Se ha hablado de preparación, pero se ha visto poco. Alguno de los municipios mencionados ha avanzado en la habilitación de bodegones para al menos resolver la primera parte del problema para los primeros que pudieran llegar en calidad de deportados, y durante el tiempo que se tarden en abandonar la población con rumbo a sus regiones de origen, si son mexicanos, o sus países, si es que son extranjeros, eso por supuesto considerando que no vayan a intentar la aventura de pretender cruzar la frontera con los Estados Unidos de regreso en las nuevas condiciones planteadas por Trump, de las cuales apenas hemos tenido un esbozo en las boyas colocadas en el Río Bravo por el gobierno del estado de Texas, multiplicado exponencialmente por los patrullajes ya no de personal civil, sino de la guardia nacional norteamericana, y el ejército de los Estados Unidos. las peores condiciones serían como curiosamente dice el himno mexicano, en la conocida referencia al ‘más si osare un extraño o enemigo, profanar con su planta tu suelo’ en este caso suelo estadounidense.

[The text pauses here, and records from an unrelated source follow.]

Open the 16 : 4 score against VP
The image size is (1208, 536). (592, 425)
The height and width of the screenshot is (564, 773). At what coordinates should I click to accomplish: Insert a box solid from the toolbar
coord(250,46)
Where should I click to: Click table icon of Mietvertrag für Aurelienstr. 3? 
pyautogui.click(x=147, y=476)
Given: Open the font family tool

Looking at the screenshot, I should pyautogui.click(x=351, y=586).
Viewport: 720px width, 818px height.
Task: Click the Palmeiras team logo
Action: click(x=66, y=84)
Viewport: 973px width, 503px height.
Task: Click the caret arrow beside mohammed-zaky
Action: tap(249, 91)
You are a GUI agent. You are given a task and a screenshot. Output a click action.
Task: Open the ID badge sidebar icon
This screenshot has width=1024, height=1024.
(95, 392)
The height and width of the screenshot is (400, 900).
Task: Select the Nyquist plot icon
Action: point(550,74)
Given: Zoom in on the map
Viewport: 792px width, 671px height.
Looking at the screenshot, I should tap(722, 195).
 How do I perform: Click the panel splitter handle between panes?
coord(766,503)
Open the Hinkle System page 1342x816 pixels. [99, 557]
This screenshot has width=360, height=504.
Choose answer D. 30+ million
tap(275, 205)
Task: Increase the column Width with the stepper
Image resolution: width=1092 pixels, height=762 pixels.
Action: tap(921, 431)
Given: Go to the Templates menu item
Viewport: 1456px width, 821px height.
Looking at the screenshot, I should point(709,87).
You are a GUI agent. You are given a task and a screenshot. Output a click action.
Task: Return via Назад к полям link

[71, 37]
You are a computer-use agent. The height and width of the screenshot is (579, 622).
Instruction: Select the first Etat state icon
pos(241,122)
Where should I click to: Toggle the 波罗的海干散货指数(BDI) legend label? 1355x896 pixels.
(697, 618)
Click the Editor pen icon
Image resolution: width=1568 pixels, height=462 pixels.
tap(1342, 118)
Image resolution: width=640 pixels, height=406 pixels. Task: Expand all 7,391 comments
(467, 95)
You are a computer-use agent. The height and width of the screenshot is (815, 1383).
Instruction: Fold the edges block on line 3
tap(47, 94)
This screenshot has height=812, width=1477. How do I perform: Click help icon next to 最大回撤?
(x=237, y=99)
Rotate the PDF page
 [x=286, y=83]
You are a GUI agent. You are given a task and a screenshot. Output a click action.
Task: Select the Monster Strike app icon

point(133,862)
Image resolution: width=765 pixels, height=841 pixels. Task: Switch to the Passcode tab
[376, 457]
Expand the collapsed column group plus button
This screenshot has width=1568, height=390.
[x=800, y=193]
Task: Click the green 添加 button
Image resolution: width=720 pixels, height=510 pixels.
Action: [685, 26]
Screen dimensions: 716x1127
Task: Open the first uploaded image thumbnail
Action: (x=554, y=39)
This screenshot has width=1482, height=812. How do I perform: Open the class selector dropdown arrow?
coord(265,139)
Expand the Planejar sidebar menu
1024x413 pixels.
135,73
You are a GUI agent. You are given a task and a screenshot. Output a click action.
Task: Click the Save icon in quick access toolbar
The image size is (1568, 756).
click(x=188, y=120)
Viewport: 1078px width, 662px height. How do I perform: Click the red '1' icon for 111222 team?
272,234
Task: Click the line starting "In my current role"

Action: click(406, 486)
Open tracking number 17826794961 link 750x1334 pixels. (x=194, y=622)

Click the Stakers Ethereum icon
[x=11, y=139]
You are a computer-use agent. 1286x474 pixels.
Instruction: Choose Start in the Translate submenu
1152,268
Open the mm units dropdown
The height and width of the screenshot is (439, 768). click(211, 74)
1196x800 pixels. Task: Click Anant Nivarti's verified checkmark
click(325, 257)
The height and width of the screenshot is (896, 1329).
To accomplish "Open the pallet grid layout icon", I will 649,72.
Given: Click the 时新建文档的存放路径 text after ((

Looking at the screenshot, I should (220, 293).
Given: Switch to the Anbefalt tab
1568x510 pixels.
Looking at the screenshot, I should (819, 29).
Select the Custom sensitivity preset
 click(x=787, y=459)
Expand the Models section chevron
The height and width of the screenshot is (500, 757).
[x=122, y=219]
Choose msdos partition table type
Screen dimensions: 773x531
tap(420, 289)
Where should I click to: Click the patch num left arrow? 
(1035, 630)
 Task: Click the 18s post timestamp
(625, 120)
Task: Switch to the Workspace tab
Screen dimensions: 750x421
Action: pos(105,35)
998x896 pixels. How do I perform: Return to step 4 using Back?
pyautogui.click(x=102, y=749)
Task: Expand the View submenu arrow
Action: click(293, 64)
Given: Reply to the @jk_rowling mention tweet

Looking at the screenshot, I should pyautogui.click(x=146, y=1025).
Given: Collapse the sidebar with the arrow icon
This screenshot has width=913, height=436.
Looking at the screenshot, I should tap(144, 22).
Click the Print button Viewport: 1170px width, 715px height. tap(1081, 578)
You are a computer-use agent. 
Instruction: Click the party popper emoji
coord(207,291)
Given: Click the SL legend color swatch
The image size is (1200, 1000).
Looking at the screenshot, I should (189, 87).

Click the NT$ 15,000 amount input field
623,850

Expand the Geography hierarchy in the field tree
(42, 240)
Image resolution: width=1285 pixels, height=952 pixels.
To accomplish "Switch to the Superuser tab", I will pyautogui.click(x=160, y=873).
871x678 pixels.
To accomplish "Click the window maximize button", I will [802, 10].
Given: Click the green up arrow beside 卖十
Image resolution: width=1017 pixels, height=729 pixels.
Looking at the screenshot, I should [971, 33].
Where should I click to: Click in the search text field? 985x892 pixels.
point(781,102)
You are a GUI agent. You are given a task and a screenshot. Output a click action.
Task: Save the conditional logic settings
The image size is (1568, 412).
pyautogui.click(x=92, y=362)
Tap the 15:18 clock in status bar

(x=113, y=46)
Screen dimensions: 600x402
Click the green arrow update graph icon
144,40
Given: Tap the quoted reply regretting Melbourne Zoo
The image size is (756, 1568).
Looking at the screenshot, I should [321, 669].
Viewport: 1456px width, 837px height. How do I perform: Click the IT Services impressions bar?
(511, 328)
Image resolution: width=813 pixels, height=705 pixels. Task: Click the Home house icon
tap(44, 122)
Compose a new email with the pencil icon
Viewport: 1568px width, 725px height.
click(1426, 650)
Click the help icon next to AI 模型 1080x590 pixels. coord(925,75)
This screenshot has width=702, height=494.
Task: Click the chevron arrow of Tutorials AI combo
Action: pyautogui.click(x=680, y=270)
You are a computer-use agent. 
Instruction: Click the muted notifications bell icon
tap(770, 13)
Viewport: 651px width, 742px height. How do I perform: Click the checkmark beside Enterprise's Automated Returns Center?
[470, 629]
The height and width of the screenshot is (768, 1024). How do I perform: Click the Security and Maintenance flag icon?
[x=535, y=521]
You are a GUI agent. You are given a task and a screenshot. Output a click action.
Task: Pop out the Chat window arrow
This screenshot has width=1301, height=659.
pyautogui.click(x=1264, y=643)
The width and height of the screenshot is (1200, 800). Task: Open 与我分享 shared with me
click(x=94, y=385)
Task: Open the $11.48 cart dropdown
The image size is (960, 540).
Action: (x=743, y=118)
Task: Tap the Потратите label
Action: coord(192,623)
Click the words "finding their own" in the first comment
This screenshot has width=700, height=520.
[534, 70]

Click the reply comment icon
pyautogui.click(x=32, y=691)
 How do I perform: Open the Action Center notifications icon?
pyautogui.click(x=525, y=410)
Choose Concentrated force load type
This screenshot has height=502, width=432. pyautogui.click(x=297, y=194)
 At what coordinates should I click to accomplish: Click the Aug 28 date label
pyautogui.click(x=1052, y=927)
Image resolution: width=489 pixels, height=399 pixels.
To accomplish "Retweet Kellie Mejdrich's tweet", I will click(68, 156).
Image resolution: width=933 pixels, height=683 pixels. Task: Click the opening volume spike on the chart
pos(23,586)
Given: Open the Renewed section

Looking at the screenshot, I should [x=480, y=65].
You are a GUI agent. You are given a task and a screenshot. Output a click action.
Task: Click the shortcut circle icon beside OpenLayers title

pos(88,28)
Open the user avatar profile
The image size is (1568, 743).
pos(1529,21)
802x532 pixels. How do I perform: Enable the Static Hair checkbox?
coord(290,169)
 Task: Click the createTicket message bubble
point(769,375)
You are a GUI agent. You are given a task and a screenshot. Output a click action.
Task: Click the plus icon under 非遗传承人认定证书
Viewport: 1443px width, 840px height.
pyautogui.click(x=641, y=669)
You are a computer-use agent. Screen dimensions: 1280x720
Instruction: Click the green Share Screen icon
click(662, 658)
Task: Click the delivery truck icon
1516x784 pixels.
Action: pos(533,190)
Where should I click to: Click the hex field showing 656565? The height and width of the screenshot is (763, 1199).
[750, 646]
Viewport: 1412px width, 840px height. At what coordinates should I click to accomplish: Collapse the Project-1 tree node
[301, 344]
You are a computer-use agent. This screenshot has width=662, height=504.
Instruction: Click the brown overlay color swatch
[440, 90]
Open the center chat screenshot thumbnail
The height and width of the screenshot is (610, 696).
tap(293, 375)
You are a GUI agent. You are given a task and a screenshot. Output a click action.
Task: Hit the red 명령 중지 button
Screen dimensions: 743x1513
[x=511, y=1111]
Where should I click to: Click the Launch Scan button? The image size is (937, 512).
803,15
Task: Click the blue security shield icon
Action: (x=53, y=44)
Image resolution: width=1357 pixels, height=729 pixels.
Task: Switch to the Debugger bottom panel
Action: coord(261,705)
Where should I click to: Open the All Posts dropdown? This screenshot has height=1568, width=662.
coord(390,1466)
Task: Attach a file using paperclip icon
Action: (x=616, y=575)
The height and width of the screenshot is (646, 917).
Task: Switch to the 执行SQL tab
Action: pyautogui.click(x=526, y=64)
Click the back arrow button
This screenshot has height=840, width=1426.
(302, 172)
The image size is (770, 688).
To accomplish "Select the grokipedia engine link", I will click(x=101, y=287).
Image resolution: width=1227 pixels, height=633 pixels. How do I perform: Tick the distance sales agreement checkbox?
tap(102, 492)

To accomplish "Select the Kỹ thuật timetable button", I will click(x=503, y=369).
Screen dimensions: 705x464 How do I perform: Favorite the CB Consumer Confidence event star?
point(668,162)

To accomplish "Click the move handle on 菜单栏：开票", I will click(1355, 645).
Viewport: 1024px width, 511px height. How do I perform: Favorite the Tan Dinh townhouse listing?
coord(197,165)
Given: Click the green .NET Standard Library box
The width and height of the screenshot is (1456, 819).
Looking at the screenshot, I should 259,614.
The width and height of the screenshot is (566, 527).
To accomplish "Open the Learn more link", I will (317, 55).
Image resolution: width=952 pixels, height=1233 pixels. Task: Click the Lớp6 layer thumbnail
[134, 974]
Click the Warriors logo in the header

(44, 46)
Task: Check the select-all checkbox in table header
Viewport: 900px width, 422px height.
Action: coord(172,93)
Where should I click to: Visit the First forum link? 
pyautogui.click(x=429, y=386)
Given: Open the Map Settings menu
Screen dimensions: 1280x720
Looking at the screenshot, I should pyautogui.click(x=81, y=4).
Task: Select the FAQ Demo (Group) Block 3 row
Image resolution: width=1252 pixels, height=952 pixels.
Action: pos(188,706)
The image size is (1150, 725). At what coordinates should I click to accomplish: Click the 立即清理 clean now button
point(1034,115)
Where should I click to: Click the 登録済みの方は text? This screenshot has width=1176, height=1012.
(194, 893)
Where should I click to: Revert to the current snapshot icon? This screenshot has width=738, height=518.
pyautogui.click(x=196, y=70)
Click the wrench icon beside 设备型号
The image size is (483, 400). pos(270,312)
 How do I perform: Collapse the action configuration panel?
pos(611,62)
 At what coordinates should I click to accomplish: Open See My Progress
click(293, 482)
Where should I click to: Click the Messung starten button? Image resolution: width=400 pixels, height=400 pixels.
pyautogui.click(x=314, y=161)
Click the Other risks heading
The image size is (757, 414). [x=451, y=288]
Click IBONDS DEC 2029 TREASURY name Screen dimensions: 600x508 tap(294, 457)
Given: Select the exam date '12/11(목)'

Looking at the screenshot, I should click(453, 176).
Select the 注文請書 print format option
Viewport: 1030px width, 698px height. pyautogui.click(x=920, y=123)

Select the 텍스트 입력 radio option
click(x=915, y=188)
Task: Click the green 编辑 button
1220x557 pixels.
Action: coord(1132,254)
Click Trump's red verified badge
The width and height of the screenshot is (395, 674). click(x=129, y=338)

La pregunta es meramente retórica ¿está Coahuila preparado para recibir decenas de miles de migrantes repatriados sin más elementos de subsistencia que lo que traen puesto encima? la respuesta es sencilla, es que no lo está. La diferencia con la federación es que aquí, parecemos estar más preocupados que lo que lo están en los centros de poder en la capital del país.


Tan sencillo como que las heridas que causen en el tejido social las hordas de migrantes, tanto benignas como perjudiciales, dejarán hondas cicatrices en la forma de ser de los coahuilenses del presente y del futuro inmediato algo que por supuesto tiene totalmente sin cuidado a las autoridades federales. Alguien que tenía hecha su vida en los Estados Unidos, familia, casa, trabajo, ingresos y de repente es deportado sin siquiera poder despedirse, o capitalizar lo que deja, regresa en condiciones psicológicas y emocionales que seguramente tendrán como primer blanco a los contactos coahuilenses que los reciban.
Literalmente los coahuilenses y los migrantes estaremos entre el río y el desierto sin opción segura de salir adelante sino si nos adentramos en uno o en otro, y no estamos hablando solo figurativamente.